> **TASK**:
Your task is to output every record exactly as it is given.

*** Opening PROVIDED DATA ***

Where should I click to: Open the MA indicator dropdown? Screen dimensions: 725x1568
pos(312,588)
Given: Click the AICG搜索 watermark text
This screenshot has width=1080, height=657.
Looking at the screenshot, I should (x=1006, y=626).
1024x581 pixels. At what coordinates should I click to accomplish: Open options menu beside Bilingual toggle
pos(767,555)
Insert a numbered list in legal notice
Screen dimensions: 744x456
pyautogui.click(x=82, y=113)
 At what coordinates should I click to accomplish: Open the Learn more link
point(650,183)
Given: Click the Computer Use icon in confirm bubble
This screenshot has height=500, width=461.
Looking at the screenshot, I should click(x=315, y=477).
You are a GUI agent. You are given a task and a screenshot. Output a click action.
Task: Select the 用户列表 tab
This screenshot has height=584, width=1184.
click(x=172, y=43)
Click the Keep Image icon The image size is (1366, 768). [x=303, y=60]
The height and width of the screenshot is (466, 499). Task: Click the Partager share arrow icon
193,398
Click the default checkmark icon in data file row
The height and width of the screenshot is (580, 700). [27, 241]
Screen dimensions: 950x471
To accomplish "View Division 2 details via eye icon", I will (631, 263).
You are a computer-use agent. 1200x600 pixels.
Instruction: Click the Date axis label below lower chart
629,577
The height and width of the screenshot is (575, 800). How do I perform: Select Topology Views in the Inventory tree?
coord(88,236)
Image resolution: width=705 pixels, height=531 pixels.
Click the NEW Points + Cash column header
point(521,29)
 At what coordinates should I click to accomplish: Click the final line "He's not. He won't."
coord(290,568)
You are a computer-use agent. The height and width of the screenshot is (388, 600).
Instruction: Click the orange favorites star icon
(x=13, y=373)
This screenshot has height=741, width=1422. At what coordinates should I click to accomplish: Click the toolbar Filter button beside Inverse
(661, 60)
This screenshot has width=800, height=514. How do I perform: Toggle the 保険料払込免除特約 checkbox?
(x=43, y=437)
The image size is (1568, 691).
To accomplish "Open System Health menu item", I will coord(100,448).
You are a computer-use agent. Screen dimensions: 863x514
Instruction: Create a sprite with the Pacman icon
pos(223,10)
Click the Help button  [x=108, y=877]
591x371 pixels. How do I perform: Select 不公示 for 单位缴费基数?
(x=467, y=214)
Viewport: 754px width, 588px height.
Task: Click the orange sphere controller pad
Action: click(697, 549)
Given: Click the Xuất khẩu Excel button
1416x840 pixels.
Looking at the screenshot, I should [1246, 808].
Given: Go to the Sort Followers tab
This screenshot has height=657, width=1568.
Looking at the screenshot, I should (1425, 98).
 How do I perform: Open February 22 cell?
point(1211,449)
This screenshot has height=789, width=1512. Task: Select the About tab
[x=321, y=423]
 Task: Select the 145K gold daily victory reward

*** Closing PROVIDED DATA ***

> **ANSWER FOR THE TASK**:
Where should I click to: Open the MA indicator dropdown? Screen dimensions: 725x1568
pos(312,588)
Given: Click the AICG搜索 watermark text
This screenshot has width=1080, height=657.
Looking at the screenshot, I should (x=1006, y=626).
1024x581 pixels. At what coordinates should I click to accomplish: Open options menu beside Bilingual toggle
pos(767,555)
Insert a numbered list in legal notice
Screen dimensions: 744x456
pyautogui.click(x=82, y=113)
 At what coordinates should I click to accomplish: Open the Learn more link
point(650,183)
Given: Click the Computer Use icon in confirm bubble
This screenshot has height=500, width=461.
Looking at the screenshot, I should click(x=315, y=477).
You are a GUI agent. You are given a task and a screenshot. Output a click action.
Task: Select the 用户列表 tab
This screenshot has height=584, width=1184.
click(x=172, y=43)
Click the Keep Image icon The image size is (1366, 768). [x=303, y=60]
The height and width of the screenshot is (466, 499). Task: Click the Partager share arrow icon
193,398
Click the default checkmark icon in data file row
The height and width of the screenshot is (580, 700). [27, 241]
Screen dimensions: 950x471
To accomplish "View Division 2 details via eye icon", I will (631, 263).
You are a computer-use agent. 1200x600 pixels.
Instruction: Click the Date axis label below lower chart
629,577
The height and width of the screenshot is (575, 800). How do I perform: Select Topology Views in the Inventory tree?
coord(88,236)
Image resolution: width=705 pixels, height=531 pixels.
Click the NEW Points + Cash column header
point(521,29)
 At what coordinates should I click to accomplish: Click the final line "He's not. He won't."
coord(290,568)
You are a computer-use agent. The height and width of the screenshot is (388, 600).
Instruction: Click the orange favorites star icon
(x=13, y=373)
This screenshot has height=741, width=1422. At what coordinates should I click to accomplish: Click the toolbar Filter button beside Inverse
(661, 60)
This screenshot has width=800, height=514. How do I perform: Toggle the 保険料払込免除特約 checkbox?
(x=43, y=437)
The image size is (1568, 691).
To accomplish "Open System Health menu item", I will coord(100,448).
You are a computer-use agent. Screen dimensions: 863x514
Instruction: Create a sprite with the Pacman icon
pos(223,10)
Click the Help button  [x=108, y=877]
591x371 pixels. How do I perform: Select 不公示 for 单位缴费基数?
(x=467, y=214)
Viewport: 754px width, 588px height.
Task: Click the orange sphere controller pad
Action: click(697, 549)
Given: Click the Xuất khẩu Excel button
1416x840 pixels.
Looking at the screenshot, I should [1246, 808].
Given: Go to the Sort Followers tab
This screenshot has height=657, width=1568.
Looking at the screenshot, I should (1425, 98).
 How do I perform: Open February 22 cell?
point(1211,449)
This screenshot has height=789, width=1512. Task: Select the About tab
[x=321, y=423]
 Task: Select the 145K gold daily victory reward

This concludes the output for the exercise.